22. Apart from escalating territory-wide anti-mosquito efforts, we saw a need to map out a comprehensive strategy and set directions from anti-mosquito work. We also believe that it is crucial to involve the community and private sector in and to maintain public alertness to the importance of sustained anti-mosquito efforts. We have therefore established the Anti-mosquito Steering Committee, which comprises senior officials from a number of policy bureaux and Government departments, to oversee strategy and direction setting and to seek to increase the involvement of the community and private sector. The first meeting of Steering Committee was held on 10 October 2002. Some of the more major actions the Committee decided to take in addition to the actions already taken as described in the preceding paragraphs are as follows -

Vector surveillance and control

  • FEHD will review the distribution of ovitraps to ensure that they are all strategically located and increase their numbers.

  • From early 2003 onwards, FEHD will make public the mosquito breeding index - the percentage of ovitraps found to have larvae laid - on a monthly basis. This will enable members of the public to learn about the risk of mosquito bites at different times of the year.

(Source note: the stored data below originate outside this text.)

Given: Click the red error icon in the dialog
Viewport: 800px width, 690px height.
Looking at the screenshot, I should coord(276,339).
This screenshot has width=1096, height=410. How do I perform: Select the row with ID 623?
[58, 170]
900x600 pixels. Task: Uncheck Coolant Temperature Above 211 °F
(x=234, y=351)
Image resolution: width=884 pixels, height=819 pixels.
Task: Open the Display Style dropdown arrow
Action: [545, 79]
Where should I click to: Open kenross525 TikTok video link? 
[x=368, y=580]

Disease Surveillance and Control

  • DH will keep all medical professionals up-to-date on the latest developments of the disease through bulletins, letters and the Internet, while close monitoring and laboratory testing and other diagnostic work will continue. All medical professionals are required by statute to report suspected and confirmed cases in a timely manner already.

  • DH will step up liaison with the World Health Organization and overseas health authorities with a view to enhancing the effectiveness of the preventive and control measures adopted locally.

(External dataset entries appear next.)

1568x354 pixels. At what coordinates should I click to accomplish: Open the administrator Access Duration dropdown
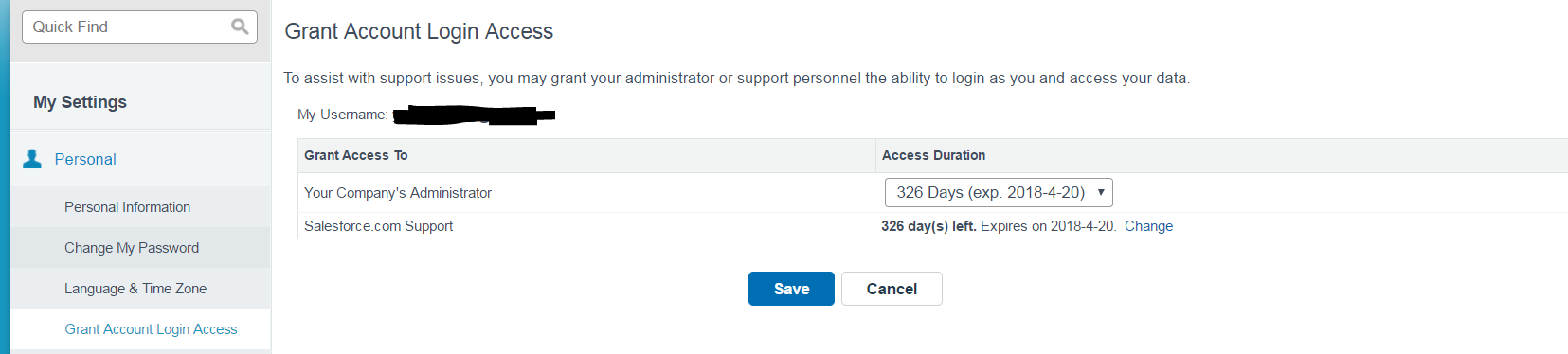click(x=999, y=192)
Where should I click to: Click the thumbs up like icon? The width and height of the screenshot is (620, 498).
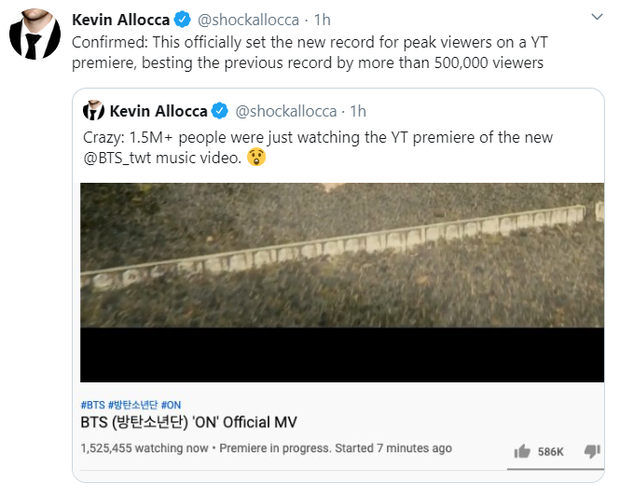[521, 451]
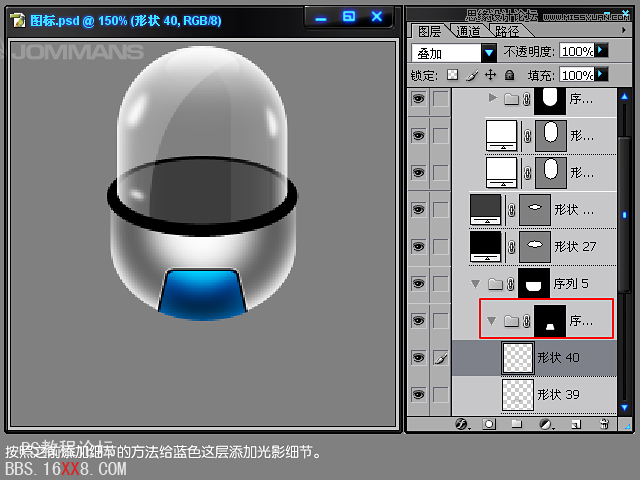Click the new layer icon
This screenshot has width=640, height=480.
pos(574,424)
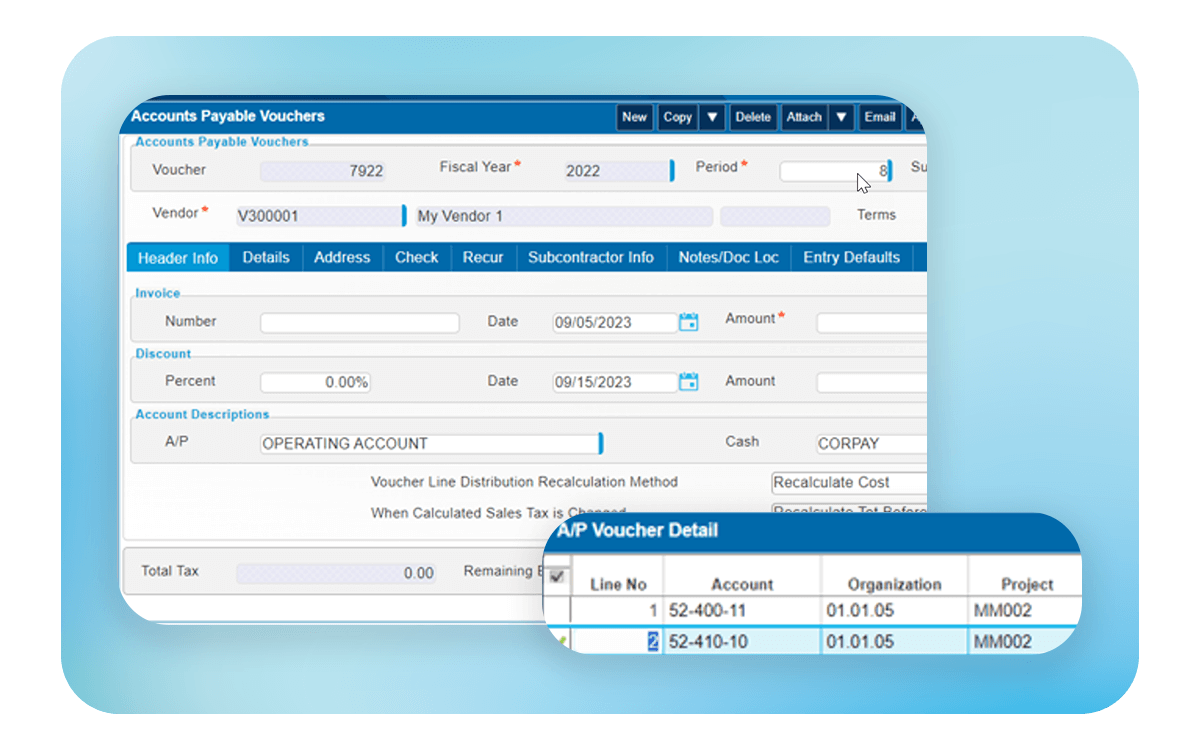Open the Invoice Date calendar picker
Image resolution: width=1200 pixels, height=750 pixels.
pyautogui.click(x=688, y=322)
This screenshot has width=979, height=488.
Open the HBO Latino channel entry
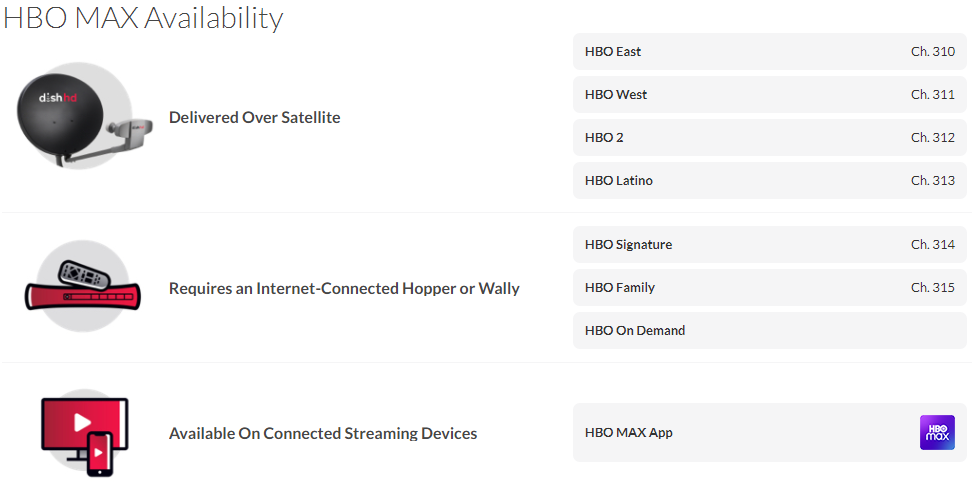(x=770, y=181)
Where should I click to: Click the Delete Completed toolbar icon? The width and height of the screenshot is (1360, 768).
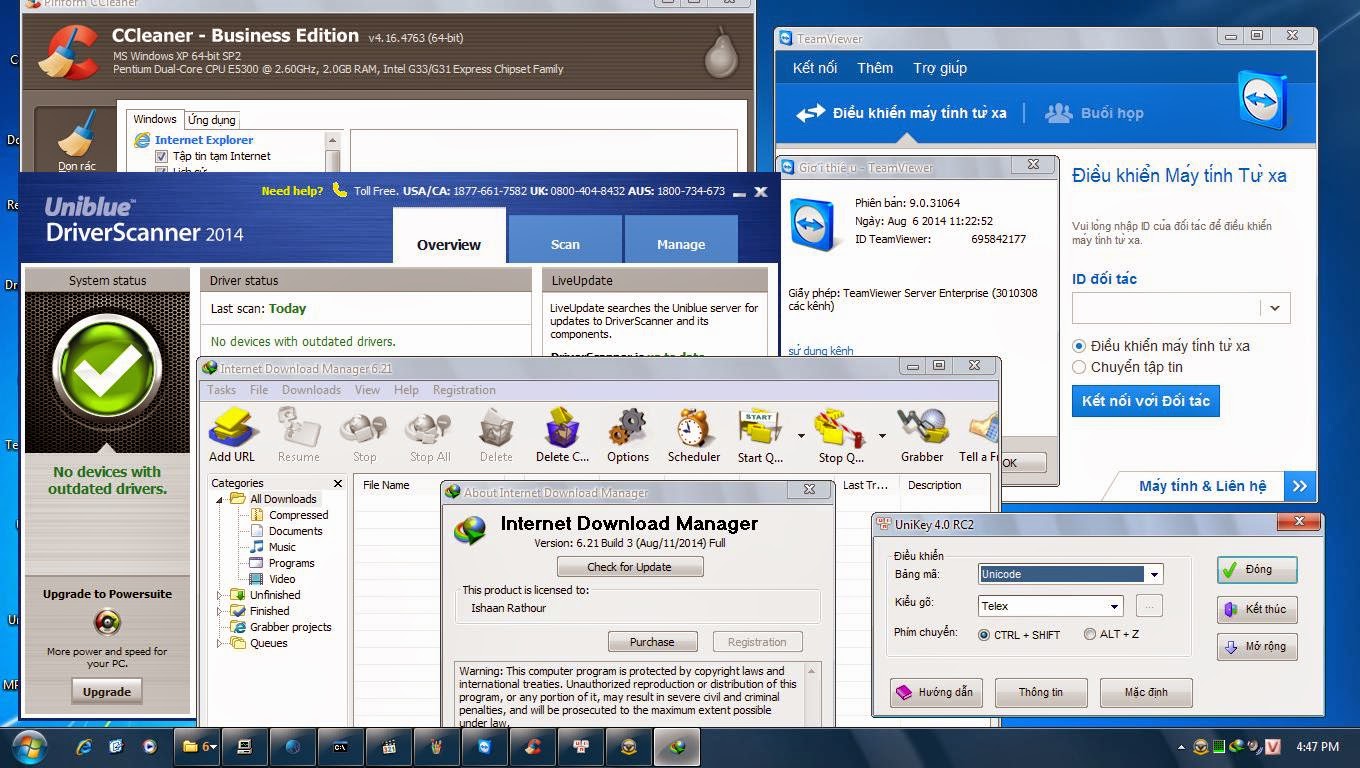pyautogui.click(x=562, y=429)
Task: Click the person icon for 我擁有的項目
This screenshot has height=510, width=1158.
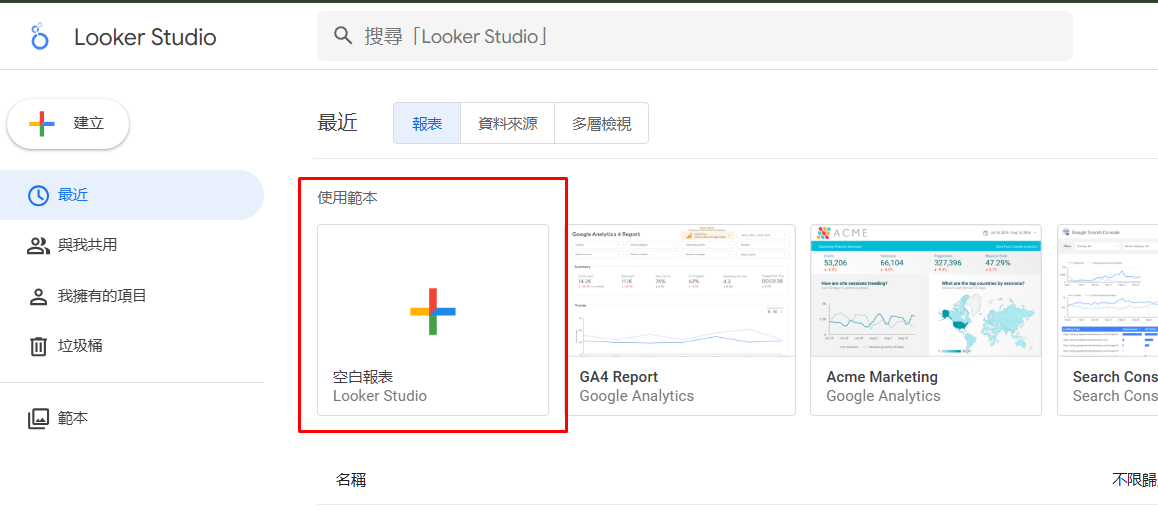Action: [x=38, y=296]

Community involvement and raising public alertness

  • Government departments concerned will extend this year's anti-mosquito campaign into winter.

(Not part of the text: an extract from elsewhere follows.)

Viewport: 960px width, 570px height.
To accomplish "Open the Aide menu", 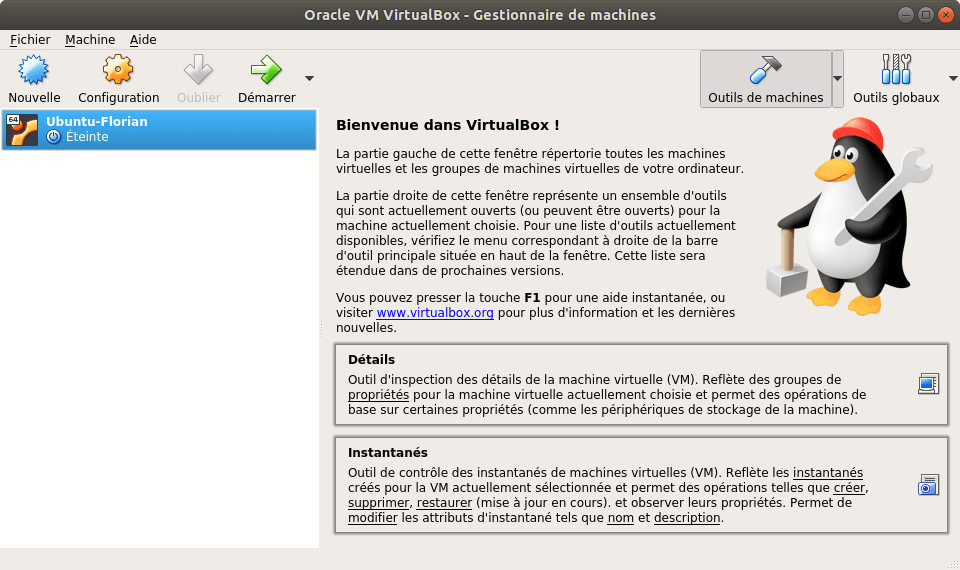I will click(143, 40).
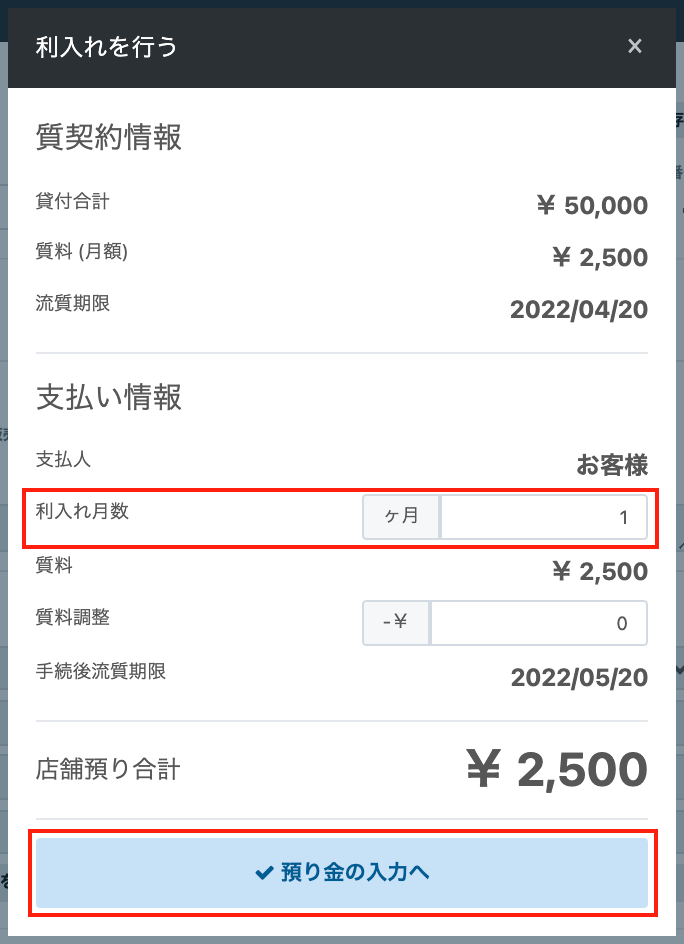Click the 利入れ月数 number input field

point(543,518)
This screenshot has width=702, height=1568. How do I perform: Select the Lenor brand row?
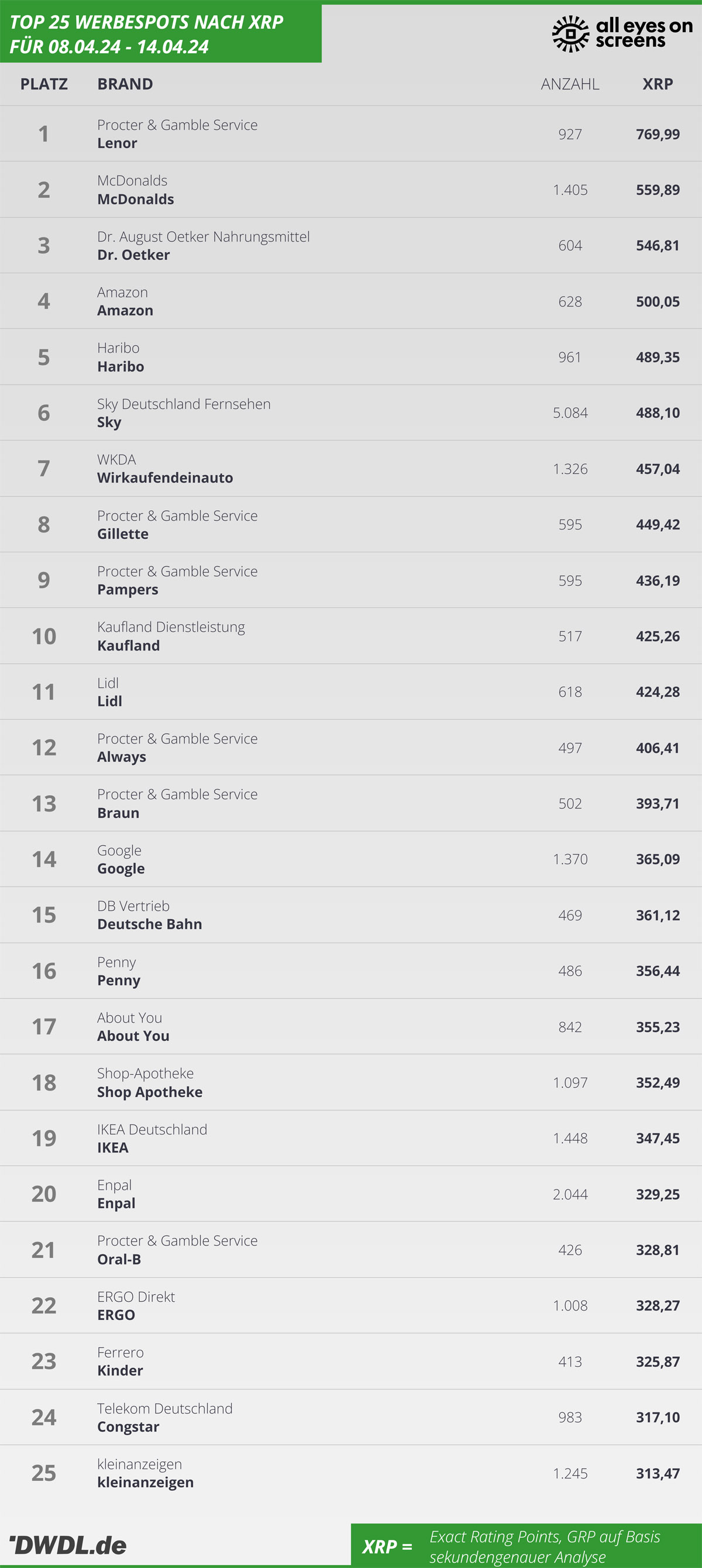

  • The Home Affairs Department (HAD) will approach Owners' Incorporations and Mutual Aid Committees to seek their co-operation in the anti-mosquito drive, targetting at keeping common parts of buildings clean and proper refuse management.

  • HAD will seek the Clean Hong Kong District Promotion Committee's endorsement of the setting up a working group to actively involve the District Councils and other district organizations in the territory-wide anti-mosquito exercise.

  • FEHD and DH will jointly conduct community-based surveys to assess public awareness and behaviour on dengue fever and mosquito prevention. Such surveys will help us adjust our control measures from time to time.

  • For the convenience of the public, a one-stop, dedicated hotline run by FEHD will be set up to provide advice on mosquito control and handle public enquiries.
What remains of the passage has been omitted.